In other words, the validity of the Will with regard to its due execution, attestation etc. as per law has to be established so as to get the right declared under it. The question thus arises that whether this legal exercise can be taken up by the consolidation authority so as to decide the right, title and interest over the property in question covered under those Wills for which the bar under section 213 of the Indian Succession Act for obtaining the probate as the condition precedent to claim right under those Wills does not get attracted and merely stand optional. 12. To address the above, now let us keep in mind the objects and purpose of the enactment i.e. OCH and PFL Act. The legislature have made provision that the questions relating to right, title, interest and liability in any land are to be decided by the consolidation authorities except those which can be decided only by the Civil Court and therefore, out of bounds to them. In deciding questions of right, title and interest and liability in land, questions and issues relatable thereto arise for decision. The decisions on the questions of right, title, interest and liability depend and hinges on the decision on the connected questions, the questions which have to be decided ancillarily or incidentally. Sometimes in order to secure the relief, the suitor has to clear the hurdles and impediments standing on the way. Those hurdles may be judgment or order of the court or document. So long as the hurdle stands on the way, the grant of relief is not possible and permissible. It has to be removed. The Civil Court alone has the jurisdiction to set aside the judgment or order or a document of transfer. This has been authoritatively held by the Division Bench of this Court in the case of Jairam Samantray vs. Baikuntha Samantray and others; 1991 (I) OLR 29. 13. Going to consider a case of similar nature in “Somanath Bhataria vrs. Punanada Bhataria and others; 1991(I) OLR 445, again this Court has held that the question of validity of adoption can be decided by the consolidation authorities, if the same is incidentally necessary for the purpose of effecting partition of the joint holding. Therefore, it has been held in the said case that the question of locus standie of the petitioner not being the grandson of opp.
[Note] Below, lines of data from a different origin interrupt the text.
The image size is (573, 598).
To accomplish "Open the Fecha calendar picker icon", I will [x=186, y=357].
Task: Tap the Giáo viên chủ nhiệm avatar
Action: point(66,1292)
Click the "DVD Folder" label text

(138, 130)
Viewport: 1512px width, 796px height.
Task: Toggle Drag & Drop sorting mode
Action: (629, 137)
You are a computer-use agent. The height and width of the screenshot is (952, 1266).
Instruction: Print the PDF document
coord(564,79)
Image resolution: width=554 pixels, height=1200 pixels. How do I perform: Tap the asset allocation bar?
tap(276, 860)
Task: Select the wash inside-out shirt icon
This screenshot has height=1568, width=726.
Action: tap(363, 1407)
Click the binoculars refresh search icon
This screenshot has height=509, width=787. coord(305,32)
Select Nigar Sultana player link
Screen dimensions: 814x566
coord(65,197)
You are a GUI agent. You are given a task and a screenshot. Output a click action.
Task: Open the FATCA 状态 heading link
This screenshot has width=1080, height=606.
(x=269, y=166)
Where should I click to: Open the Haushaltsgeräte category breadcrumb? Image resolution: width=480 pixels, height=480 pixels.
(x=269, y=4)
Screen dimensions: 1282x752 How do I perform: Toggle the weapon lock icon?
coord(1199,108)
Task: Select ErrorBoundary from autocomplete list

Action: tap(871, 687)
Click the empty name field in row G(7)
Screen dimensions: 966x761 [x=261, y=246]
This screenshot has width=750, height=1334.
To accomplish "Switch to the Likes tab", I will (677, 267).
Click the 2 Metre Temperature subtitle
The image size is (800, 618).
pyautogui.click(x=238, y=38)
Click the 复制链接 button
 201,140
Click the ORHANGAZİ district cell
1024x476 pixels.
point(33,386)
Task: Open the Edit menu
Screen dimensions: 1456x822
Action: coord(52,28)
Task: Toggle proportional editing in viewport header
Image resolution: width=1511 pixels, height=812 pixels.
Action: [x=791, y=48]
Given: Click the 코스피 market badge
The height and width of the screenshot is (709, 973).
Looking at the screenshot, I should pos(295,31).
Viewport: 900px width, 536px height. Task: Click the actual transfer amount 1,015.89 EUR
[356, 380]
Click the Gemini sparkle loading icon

Therefore, it has been held in the said case that the question of locus standie of the petitioner not being the grandson of opp. party no.1 in maintaining the suit for partition can be adjudicated upon by the authorities in order to decide as to whether or not, the relief of partition as claimed by the petitioner is available to be granted. 14. Now adverting to the case of hand, here the Will was projected as the document of title before the consolidation authority. The settled position of law is that the Will so as to be accepted by a court of law has to be proved in accordance with the provisions of section 66 of the Indian Succession Act and Section 68 of the Evidence Act as regards its due execution and attestation by repelling any such suspicious circumstances if any so surrounding the Will. The burden of proof is upon the propounder. These aspects as regards the Will are concerned with the genuineness of the Will said to have been executed by the deceased testator/testatrix as the case may be. For a court of law to accept such Will to put upon it, the final legal seal that it is such said act of the testator/testatrix who is no more, the court must be satisfied that it is the Will by the testator/testatrix, as the case may be and made out of his/her free will and voluntarily being in a sound state of disposition. For the purpose, law even mandates to provide opportunity to remote relations or any other to raise their objection if they so feel. The acceptance of a Will by a court of law, be it in a probate proceeding or in a civil suit is a judgment in rem which binds the whole world. So here is a case where first of all, the genuineness of the Will has to be found out by the court and thereafter scope comes to decide as to whether the testatrix had the right, title and interest over the property so bequeathed under the said Will which is claimed so by the beneficiary. In the case in hand, thus to answer the question of right, title, interest and liability of the land, it does not stand to be so decided all those aspects as regards the Will, incidentally or ancilliarily.
In the case in hand, thus to answer the question of right, title, interest and liability of the land, it does not stand to be so decided all those aspects as regards the Will, incidentally or ancilliarily. The acceptance of the Will stands as the principal decision so as to provide foundation that basing upon it further adjudication as regards the claim of the beneficiary under the Will would either stand or fall. Therefore, in my considered view, the consolidation authorities have no jurisdiction to decide such a case where right, title and interest over the land is founded and based upon a Will and they are not the competent authority to rule on the question of validity of the Will which is out of their bounds. Therefore, the decision of the consolidation authorities on the said Will as regards its acceptance and the consequential preparation of the record of right on the basis of the same in respect of the land covered under the Will in favour of Sita are without jurisdiction and nullity. In that view of the matter, those should not have at all weighed in the mind of the trial court in recording the finding on issue no.(v). 15. Adverting to the judgment of the trial court, I find that in recording a finding that the Will is valid and has been acted upon, much emphasis has been given and in fact time and again, it has been referred to and reliance has been placed on that very decision of the consolidation authorities assuming that they had the jurisdiction to so rule on the Will in accepting the claim upon that. It has also been said that there remains no other option but to accept the decision of the consolidation officer in view of the legal bar under section 51 read with section 4(4) of the Act. However, going to again examine the validity of the Will in the light of the challenge, the trial court has therefore merely confined its examination with regard to the allegation of fraud. But then again in so far as Mahadei’s execution of the Will, the decision of the consolidation authorities has been accepted and it has been said that there arises no necessity to further go to examine that aspect.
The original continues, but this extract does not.